* **Task details**
The data below must be repeated exactly. Leave nothing out.

* **Data for analysis**

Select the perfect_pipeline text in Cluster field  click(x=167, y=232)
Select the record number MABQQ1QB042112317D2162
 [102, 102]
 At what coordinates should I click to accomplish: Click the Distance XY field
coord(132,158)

* **Solution for this task**
Select the perfect_pipeline text in Cluster field  click(x=167, y=232)
Select the record number MABQQ1QB042112317D2162
 [102, 102]
 At what coordinates should I click to accomplish: Click the Distance XY field
coord(132,158)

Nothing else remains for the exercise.